Passage to read:
==============================

TL;DR
We identify low-complexity repeats (LCRs) as key drivers of RNA-RNA interactions and develop RIME, a deep learning model using nucleic acid language model embeddings to predict RNA-RNA interactions. RIME outperforms traditional thermodynamics-based tools and successfully captures LCR-mediated interactions important for gene regulation and neuronal development.
Overview
RNA molecules do not work in isolation. RNA-RNA interactions (RRIs) are fundamental to gene regulation, RNA processing, and cellular homeostasis. They mediate crucial biological processes ranging from microRNA-mediated gene silencing to long non-coding RNA (lncRNA) regulation of transcription. Yet despite their importance, the molecular determinants that govern which RNA molecules interact—and why—remain poorly understood.
Traditional computational approaches for predicting RRIs rely heavily on thermodynamic models that calculate binding free energy based on base-pairing rules. While these physics-based methods have been the gold standard for decades, they face fundamental limitations: they struggle with non-canonical interactions, cannot easily incorporate biological context, and often produce predictions that don’t match experimental observations.

==============================

Extracted records:
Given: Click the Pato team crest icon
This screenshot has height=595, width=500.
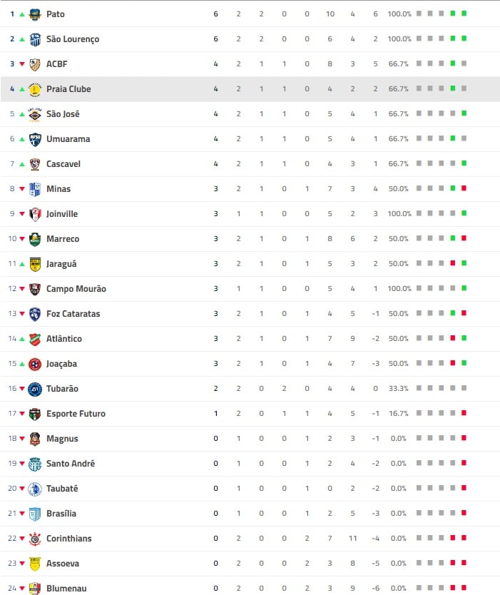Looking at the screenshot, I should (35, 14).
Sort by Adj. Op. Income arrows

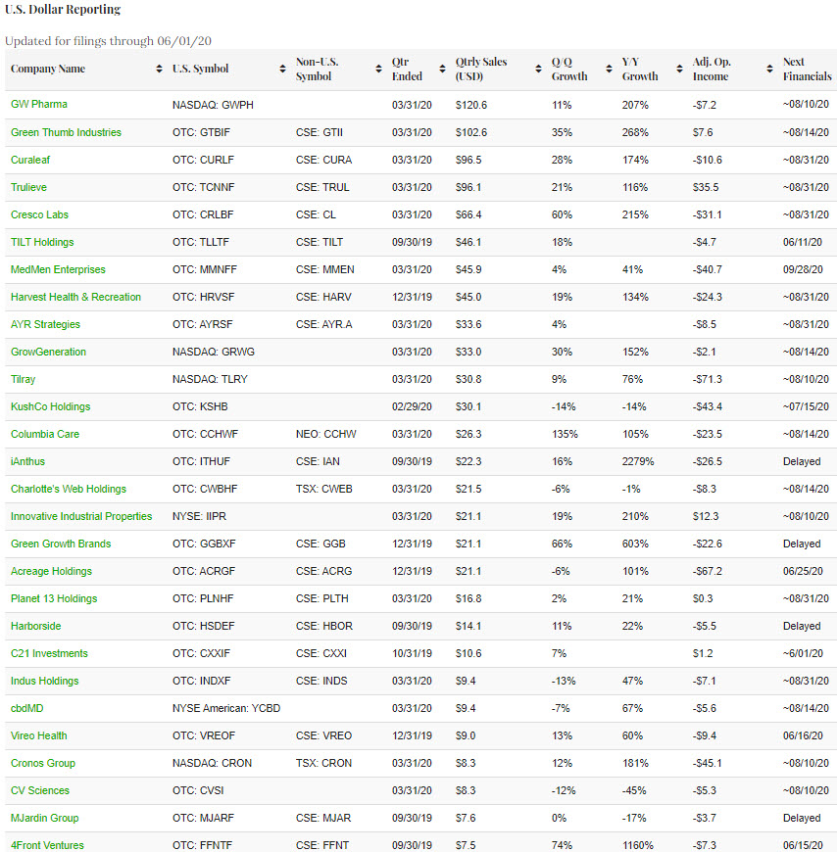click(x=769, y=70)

==============================

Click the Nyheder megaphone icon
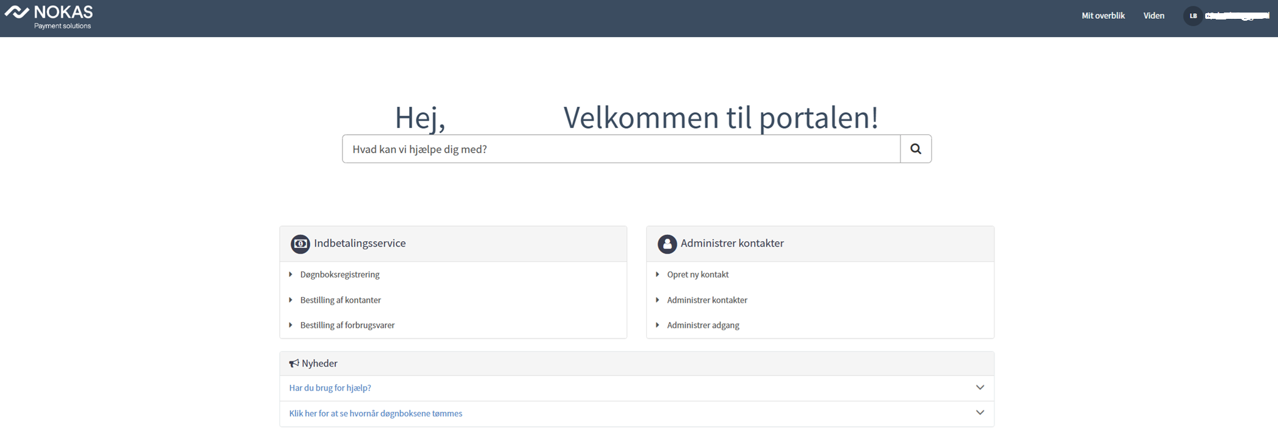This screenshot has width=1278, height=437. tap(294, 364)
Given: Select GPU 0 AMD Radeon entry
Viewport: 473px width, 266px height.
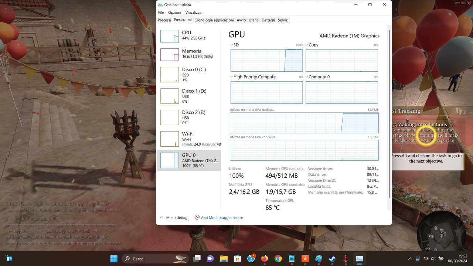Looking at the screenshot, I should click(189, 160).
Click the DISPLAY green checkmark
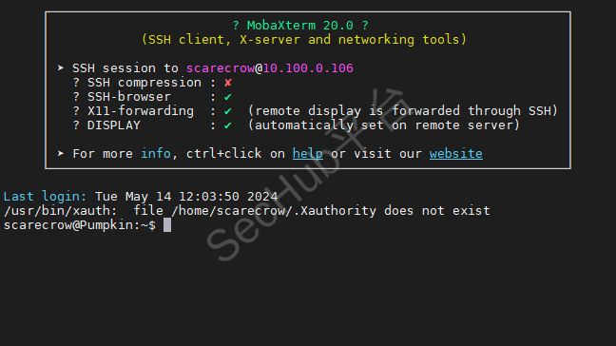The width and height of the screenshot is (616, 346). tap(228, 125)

==============================

In the text on RNA-RNA interactions, what kind of embeddings does the RIME model use to predict those interactions?

Nucleic acid language model embeddings.